If you are unsure take a small bottle and add some wine. Add 1-2 oak chips for a few days. Sample. Taste the difference. 

You will have to experiment to find your exact taste. There are several kinds of oak and toasting. Tell us what wines and your preferences and we can give a few recommendations.


----------



## JohnT (Apr 3, 2013)

When oak is (IMHO) correctly toasted, a layer of caralemized wood forms just below the "char". This layer contains varried amounts of a compound called Vanillan. This compound is (almost) identical to that in the vanilla bean. 

Adding vanilla to your wine is a way of cheating. A way to add the same flavor profiles as if you used properly prepared oak. The issue here is that the compounds are not the same and will react differently over time. 

My advise is to not cheat. Use high quality oak with at least a medium toast and allow for a nice lond exposure to your wine. When it comes to vanillan, the bigger pieces of oak you use the better!


----------



## wineforfun (Apr 3, 2013)

Thanks, that clears up some of what I was looking for. I have tried a couple of store bought wines that had a smoky flavor too them and that is what I wanted to know, if it was the oak.
As far as the vanilla goes, just wondering when to use it, ie: primary, secondary, etc. 

I understand about finding what I like but before I worry about that, I wanted to know when/where you would typically use these things and what the result would be.


----------



## Turock (Apr 4, 2013)

We recently made a vanilla concord. It turned out great! We've never used vanilla bean in the secondary but I've read about people doing it that way. We had the experience of using cinnamon sticks in the secondary and the flavor was good in the bottle right afterward, but dissipated down to almost nothing after a couple months. So we were dubious about the results of vanilla bean in the secondary ater that experience.

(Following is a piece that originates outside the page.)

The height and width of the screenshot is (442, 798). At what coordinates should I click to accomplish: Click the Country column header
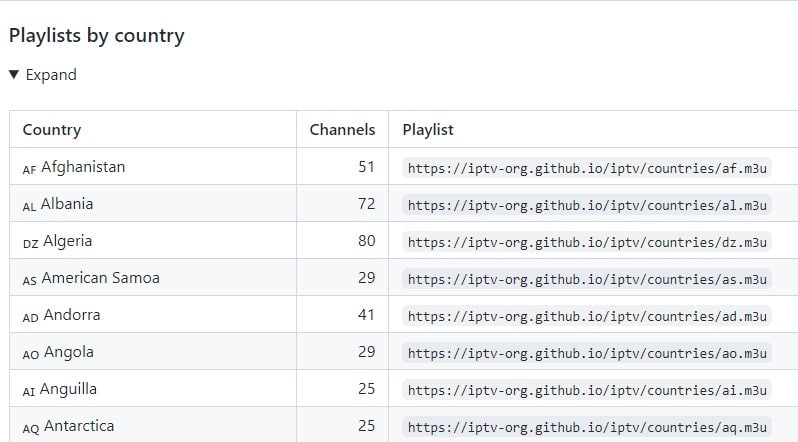tap(51, 130)
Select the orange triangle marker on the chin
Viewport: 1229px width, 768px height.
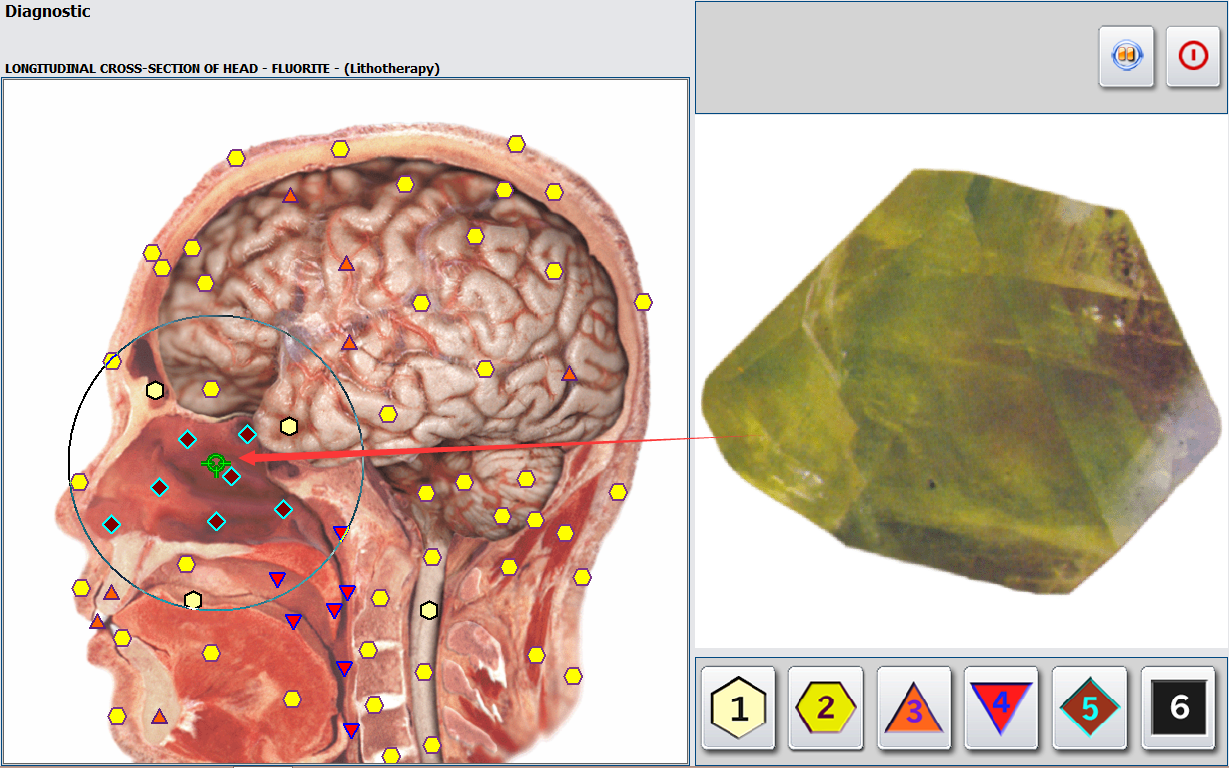(x=159, y=716)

So what we did was start researching about making our own extracts. The science behind this is that it takes a higher alcohol content to extract the oils and flavors than you find in a wine. For the vanilla, we used 8 vanilla beans in a bottle of vodka. Shake it once in a while and in a month or so you'll have an extract to work with. 1/2 ounce per gallon of wine works out great. For the cinnamom, we used 10 sticks in a bottle of vodka and used the same 1/2 ounce per gallon. We added it to some apple and pear wine and it holds up very well in the bottle. 

As for oak, you should try experimenting. This is half the fun of making your own wines. When you do it, use moderate amounts of oak. If the flavor isn't enough, you can always add some more. But there's nothing worse than too much oak--it tastes like you're chewing on a board. Toasted french oak can lend vanilla notes--Hungarian oak lends carmel notes. A good moderate amount of oak is about 1/2 cup per 5 gallons---taste the wine after a few months and add a little more if you wish. Red wines, and fruit wines like blackberry and especially elderberry are mighty fine drinks with some oak on them.


----------



## JohnT (Apr 4, 2013)

Just to add on what turock said, I would encourage everybody to experiment with oak. IMHO, it is the best way to kick your wine up to the next level. 

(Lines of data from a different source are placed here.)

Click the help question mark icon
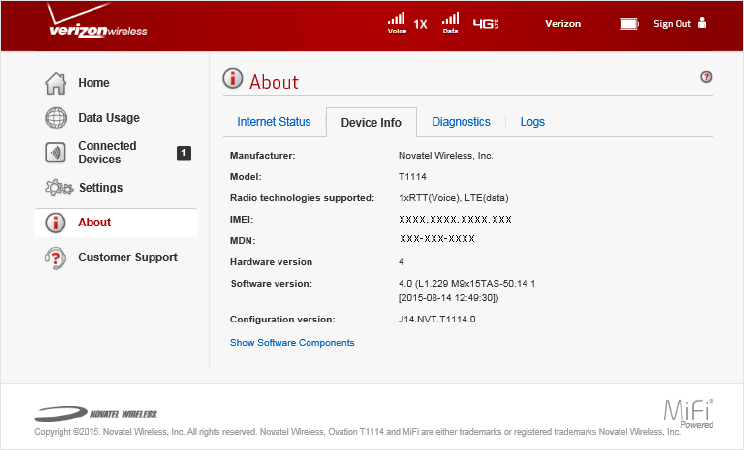744x450 pixels. (x=706, y=77)
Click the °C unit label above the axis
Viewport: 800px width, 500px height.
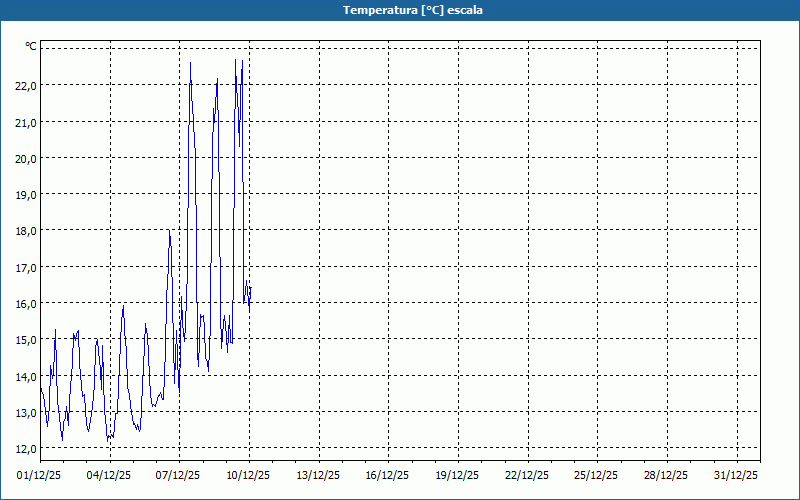(31, 46)
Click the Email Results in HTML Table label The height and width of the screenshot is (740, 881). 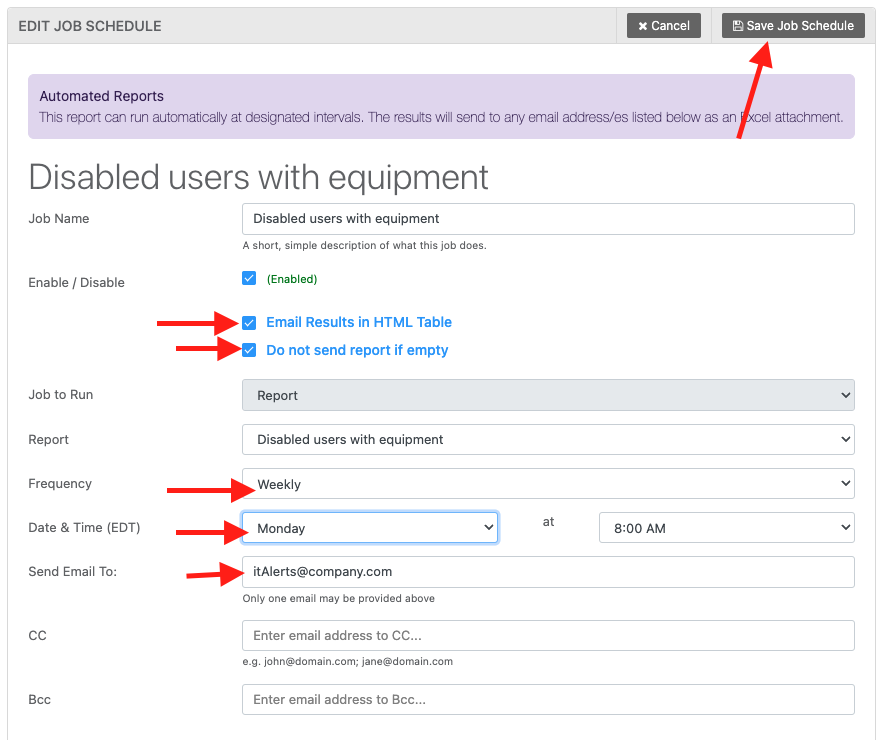359,322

A while back, I wrote an article on oak (at least my take on it). Here is the link.

http://www.winemakingtalk.com/entries/take-on-oak.html


----------



## Noontime (Apr 4, 2013)

When to use oak definitely makes a difference as well. When added during fermentation it creates softer more integrated tannins compared to ageing it in oak (or with oak cubes, staves, etc). It's very common for the smaller oak chips to be added during fermentation, and then larger oak cubes or staves added for bulk ageing.


----------



## suecasa (Apr 5, 2013)

If I'm following re; oak. Shreds or fine oak should only be used in primary? If they can be used later will they just settle out? If you use cubes or spirals can they be reused (in similar wines)?


----------



## Turock (Apr 6, 2013)

In primary fermentation, chips or powder are typically used. They give up their flavor pretty quick--in a week or so. 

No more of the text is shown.